Von Lukas Vogelsang – Publikum ist rar geworden. Viele Konzerte und Theater haben in den letzten Monaten in halbleeren Hallen stattgefunden. Die Veranstalter beklagen Publikumsmangel. Ist es der frühe Wintereinbruch oder das schlechte Wetter des Sommers? Oder ist es ganz einfach, dass Bern viel zu viel Kultur auf so wenig Einwohner hat?
Ein Vergleich: Ca. 120 Kulturbetriebe sind in und um Bern, die für 120‘000 Einwohner herhalten — also etwa eine Kulturinstitution auf 1000 Personen. Die Kernstadt Zürich bietet eine sehr ähnliche Anzahl Kulturbetriebe: ca. 150. Und diese Kulturplätze teilen sich ein Publikum von 900‘000 Personen — das entspricht einem Verhältnis 1 : 6000. Das gibt zu denken. Ebenso ist erstaunlich, dass bisher noch keine Stadt eine Liste mit allen Kulturveranstaltern führt. Es werden immer nur jene anerkannt oder gesehen, welche Subventionen erhalten.

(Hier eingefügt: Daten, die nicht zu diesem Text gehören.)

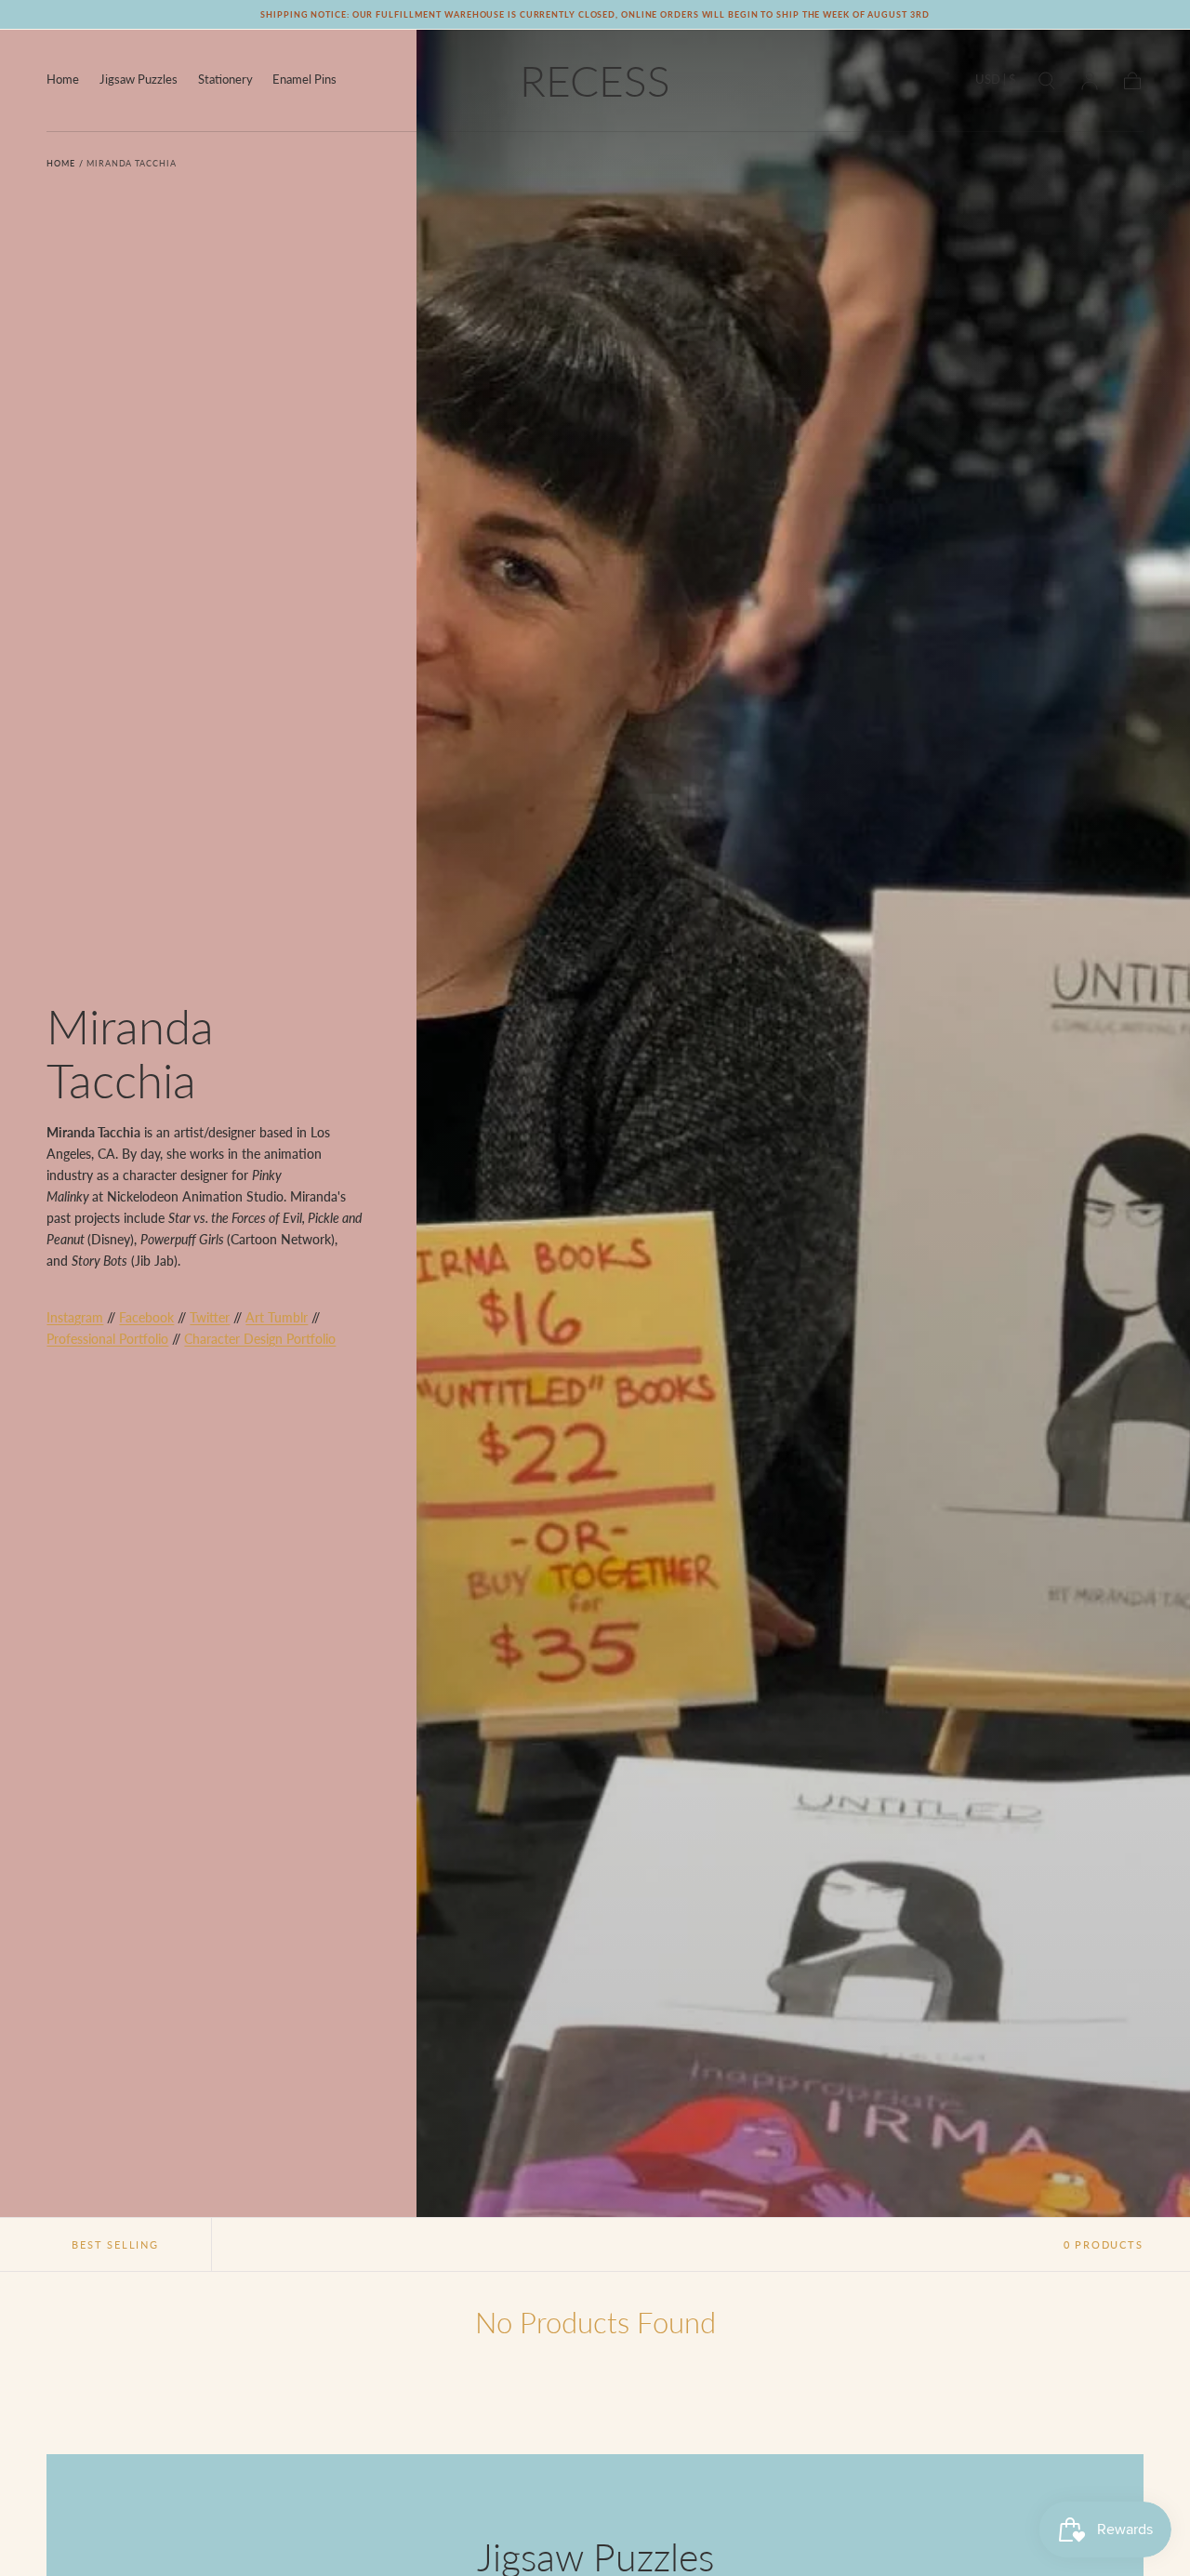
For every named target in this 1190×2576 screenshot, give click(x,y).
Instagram (74, 1317)
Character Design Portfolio (260, 1339)
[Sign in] (1089, 81)
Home (62, 79)
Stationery (225, 79)
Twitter (210, 1317)
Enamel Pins (304, 79)
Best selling (115, 2244)
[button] (995, 83)
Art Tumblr (276, 1317)
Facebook (146, 1317)
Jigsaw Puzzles (138, 79)
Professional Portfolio (107, 1339)
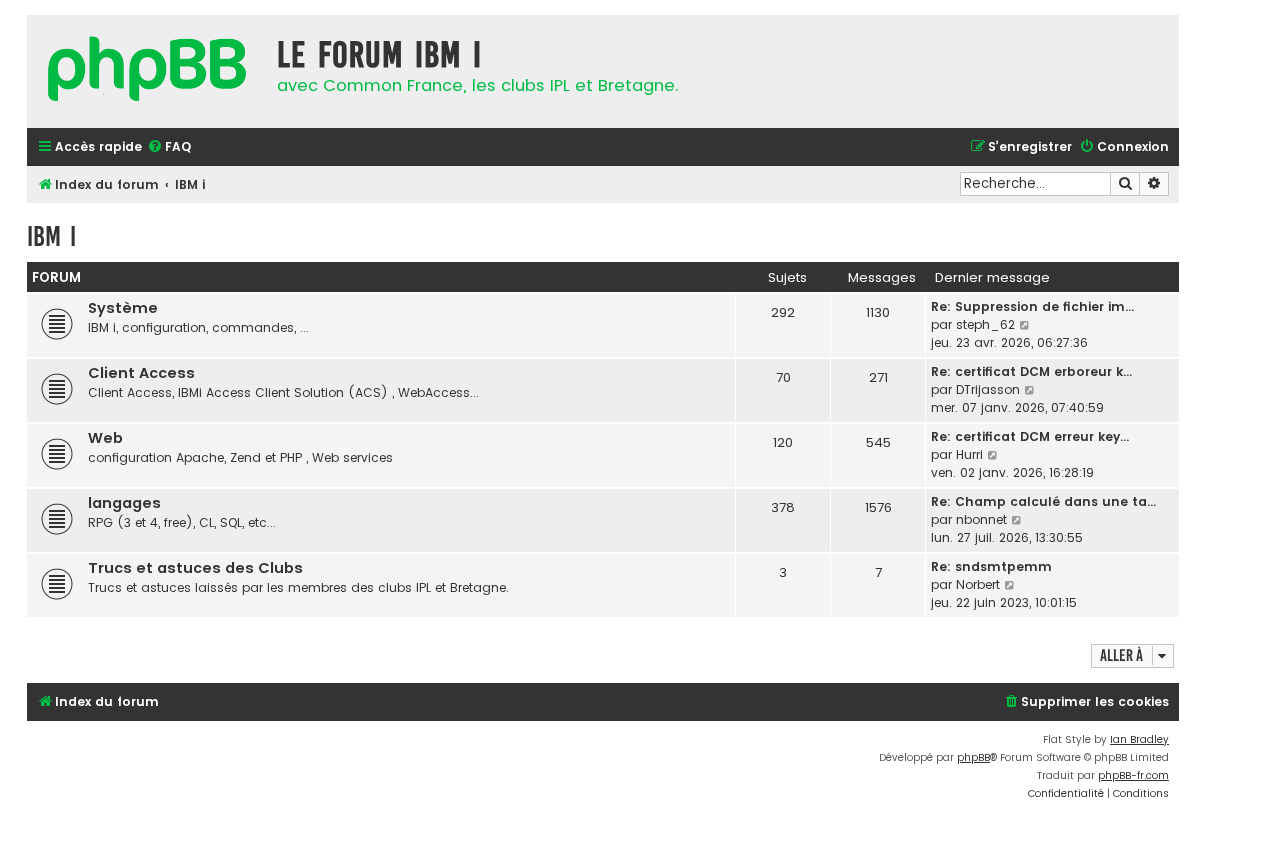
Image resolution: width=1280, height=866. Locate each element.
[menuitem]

Anstatt die Programme auf Highlights zu fokussieren, haben die Berner VeranstalterInnen das Gefühl, die Quantität ersetze die Qualität. Zeit und Ort haben ihre Bedeutung verloren, ihre Begriffsdefinition wurde durch «Masse» ersetzt. Ein bisschen nach dem Motto: Wer mehr bellt, erhält den Knochen. Die Kulturförderungsregulatoren dieser Stadt haben kein Instrumentarium geschaffen, um die Qualität zu heben. In den Diskussionen hat man nur mehr Geld gefordert. Wozu? Um leere Hallen zu füttern? Seit Monaten hat Bern keine kulturellen Highlights mehr zu bieten, ich erinnere mich noch schwach an ein Buskers-Festival oder an all das, was ich verpasst habe. Sind uns die Visionen ausgegangen? Die einzige Institution, das Kornhaus, welche letztes Jahr das Thema «zuviel Kultur?» angesprochen hatte, wurde von der Abteilung Kulturelles weggestrichen. Das ist die bernsche Radikalantwort.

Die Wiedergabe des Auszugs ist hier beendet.